One day a little more than five years ago, Ely Kovetz was having lunch with his colleagues at Johns Hopkins University in Baltimore, discussing a tantalizing rumor. Like many in the physics community, Kovetz had heard the buzz about a possible signal from a newly operational US physics observatory. The observatory was designed to pick up disturbances in the fabric of spacetime, ripples created by, among other things, black holes crashing into each other. Most intriguingly, the signal appeared to have been created by massive objects, far heavier than anyone expected. That pointed at some eyebrow-raising possibilities.

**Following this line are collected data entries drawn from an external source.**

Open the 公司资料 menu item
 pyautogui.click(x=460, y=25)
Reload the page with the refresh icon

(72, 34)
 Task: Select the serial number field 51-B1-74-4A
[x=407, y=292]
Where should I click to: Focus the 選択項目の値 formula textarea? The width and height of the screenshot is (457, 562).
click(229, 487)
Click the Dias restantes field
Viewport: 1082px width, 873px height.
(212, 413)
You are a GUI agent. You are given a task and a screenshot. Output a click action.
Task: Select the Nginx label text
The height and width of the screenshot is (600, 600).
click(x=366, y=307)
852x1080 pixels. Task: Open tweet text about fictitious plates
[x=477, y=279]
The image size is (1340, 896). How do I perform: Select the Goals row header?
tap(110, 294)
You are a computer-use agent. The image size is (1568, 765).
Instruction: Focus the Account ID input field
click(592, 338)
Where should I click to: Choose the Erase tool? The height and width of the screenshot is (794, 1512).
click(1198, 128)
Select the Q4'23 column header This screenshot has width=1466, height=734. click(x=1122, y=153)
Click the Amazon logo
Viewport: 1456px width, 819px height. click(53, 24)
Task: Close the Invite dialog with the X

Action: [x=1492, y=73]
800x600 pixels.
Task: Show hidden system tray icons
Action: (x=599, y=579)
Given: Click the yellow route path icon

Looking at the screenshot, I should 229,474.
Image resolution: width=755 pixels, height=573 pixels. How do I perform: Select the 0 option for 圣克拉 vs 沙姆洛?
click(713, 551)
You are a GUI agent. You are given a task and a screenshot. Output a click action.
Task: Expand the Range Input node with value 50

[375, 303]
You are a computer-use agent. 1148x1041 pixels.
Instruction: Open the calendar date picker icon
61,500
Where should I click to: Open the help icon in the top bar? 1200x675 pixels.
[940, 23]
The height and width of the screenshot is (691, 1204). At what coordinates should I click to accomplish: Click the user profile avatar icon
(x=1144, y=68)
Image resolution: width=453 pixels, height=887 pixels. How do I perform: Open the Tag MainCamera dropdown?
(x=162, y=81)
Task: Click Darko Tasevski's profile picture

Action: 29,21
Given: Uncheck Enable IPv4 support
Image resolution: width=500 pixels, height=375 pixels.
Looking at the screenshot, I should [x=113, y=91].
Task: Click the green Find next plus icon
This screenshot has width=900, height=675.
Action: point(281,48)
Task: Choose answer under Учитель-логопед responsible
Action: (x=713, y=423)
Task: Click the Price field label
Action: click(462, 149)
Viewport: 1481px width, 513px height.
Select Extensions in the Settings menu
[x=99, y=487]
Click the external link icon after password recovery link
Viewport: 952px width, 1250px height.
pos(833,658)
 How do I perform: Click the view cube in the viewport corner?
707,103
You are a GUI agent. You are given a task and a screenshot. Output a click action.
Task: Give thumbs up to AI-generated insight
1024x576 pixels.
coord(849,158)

“The first thought in everybody’s mind was, ‘What? This can’t be. This is impossible!’” recalls Kovetz, a physicist at Ben-Gurion University in Israel and a visiting scholar at Johns Hopkins. But then a more exciting suspicion began to creep in. Maybe, they thought, this could be a sign of primordial black holes.

Black holes from the dawn of time! It sounds like the title of a sci-fi B movie, but fractions of a second after our universe was born, a swarm of ravenous black holes could have spontaneously formed from the fiery energy permeating the cosmos. Supported by math and theory but never definitively observed, these primordial black holes are a possibility that has fascinated physicists for nearly half a century, gaining or losing popularity as new observations seemed to support or exclude their existence.

The puzzling 2015 signals from the US observatory, known as LIGO (Laser Interferometer Gravitational-Wave Observatory), and dozens more detections by the observatory and its European counterpart, Virgo, have fueled a surge of renewed interest in the idea, with hundreds of papers published on them in just the last five years.

Primordial black holes, if they exist, would be massive entities that give off no light, rendering them invisible. Since they would be scattered throughout the universe, they could help make sense of a wide variety of strange observations that have so far defied explanation. One of the main reasons researchers are drawn to these odd black holes is that they could solve one of the biggest, most vexing mysteries in astrophysics: the identity of dark matter.